Reproduce the whole listing, character for character.

Excerpted data =
◇ ◇ ◇ ◇
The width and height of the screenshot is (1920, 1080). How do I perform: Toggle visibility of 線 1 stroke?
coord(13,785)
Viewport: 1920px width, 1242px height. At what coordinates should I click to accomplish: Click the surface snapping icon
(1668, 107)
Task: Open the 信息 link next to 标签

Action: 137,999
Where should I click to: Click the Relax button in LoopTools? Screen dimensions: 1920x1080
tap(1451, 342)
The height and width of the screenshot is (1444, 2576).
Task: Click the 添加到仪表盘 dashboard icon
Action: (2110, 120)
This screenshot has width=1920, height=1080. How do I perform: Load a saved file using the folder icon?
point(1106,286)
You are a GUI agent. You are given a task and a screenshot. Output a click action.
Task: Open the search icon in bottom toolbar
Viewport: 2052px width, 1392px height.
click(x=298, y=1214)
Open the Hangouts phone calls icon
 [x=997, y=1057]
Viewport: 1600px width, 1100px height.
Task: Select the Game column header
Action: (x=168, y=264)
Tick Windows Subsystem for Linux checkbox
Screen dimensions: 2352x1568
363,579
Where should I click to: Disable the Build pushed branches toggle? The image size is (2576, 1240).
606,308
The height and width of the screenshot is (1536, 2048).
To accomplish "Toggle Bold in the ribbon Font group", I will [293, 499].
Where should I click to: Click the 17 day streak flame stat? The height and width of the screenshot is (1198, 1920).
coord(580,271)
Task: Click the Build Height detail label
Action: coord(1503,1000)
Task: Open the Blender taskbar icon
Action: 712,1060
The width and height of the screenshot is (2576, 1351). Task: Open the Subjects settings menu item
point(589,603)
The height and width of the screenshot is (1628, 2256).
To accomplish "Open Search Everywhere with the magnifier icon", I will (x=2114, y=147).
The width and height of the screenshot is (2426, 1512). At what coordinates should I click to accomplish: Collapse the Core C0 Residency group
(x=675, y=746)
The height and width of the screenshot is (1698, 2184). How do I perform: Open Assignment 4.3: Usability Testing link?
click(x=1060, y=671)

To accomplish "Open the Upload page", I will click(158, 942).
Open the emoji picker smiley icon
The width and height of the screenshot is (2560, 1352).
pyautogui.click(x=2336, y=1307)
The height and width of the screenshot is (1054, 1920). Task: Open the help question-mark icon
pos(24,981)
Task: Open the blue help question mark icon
◇ ◇ ◇ ◇
Solved exercise =
The width and height of the screenshot is (1920, 1080). How do I perform: Toggle visibility of 線 1 stroke?
coord(13,785)
Viewport: 1920px width, 1242px height. At what coordinates should I click to accomplish: Click the surface snapping icon
(1668, 107)
Task: Open the 信息 link next to 标签

Action: 137,999
Where should I click to: Click the Relax button in LoopTools? Screen dimensions: 1920x1080
tap(1451, 342)
The height and width of the screenshot is (1444, 2576).
Task: Click the 添加到仪表盘 dashboard icon
Action: (2110, 120)
This screenshot has width=1920, height=1080. How do I perform: Load a saved file using the folder icon?
point(1106,286)
You are a GUI agent. You are given a task and a screenshot. Output a click action.
Task: Open the search icon in bottom toolbar
Viewport: 2052px width, 1392px height.
click(x=298, y=1214)
Open the Hangouts phone calls icon
 [x=997, y=1057]
Viewport: 1600px width, 1100px height.
Task: Select the Game column header
Action: (x=168, y=264)
Tick Windows Subsystem for Linux checkbox
Screen dimensions: 2352x1568
363,579
Where should I click to: Disable the Build pushed branches toggle? The image size is (2576, 1240).
606,308
The height and width of the screenshot is (1536, 2048).
To accomplish "Toggle Bold in the ribbon Font group", I will [293, 499].
Where should I click to: Click the 17 day streak flame stat? The height and width of the screenshot is (1198, 1920).
coord(580,271)
Task: Click the Build Height detail label
Action: coord(1503,1000)
Task: Open the Blender taskbar icon
Action: 712,1060
The width and height of the screenshot is (2576, 1351). Task: Open the Subjects settings menu item
point(589,603)
The height and width of the screenshot is (1628, 2256).
To accomplish "Open Search Everywhere with the magnifier icon", I will (x=2114, y=147).
The width and height of the screenshot is (2426, 1512). At what coordinates should I click to accomplish: Collapse the Core C0 Residency group
(x=675, y=746)
The height and width of the screenshot is (1698, 2184). How do I perform: Open Assignment 4.3: Usability Testing link?
click(x=1060, y=671)

To accomplish "Open the Upload page", I will click(158, 942).
Open the emoji picker smiley icon
The width and height of the screenshot is (2560, 1352).
pyautogui.click(x=2336, y=1307)
The height and width of the screenshot is (1054, 1920). Task: Open the help question-mark icon
pos(24,981)
Task: Open the blue help question mark icon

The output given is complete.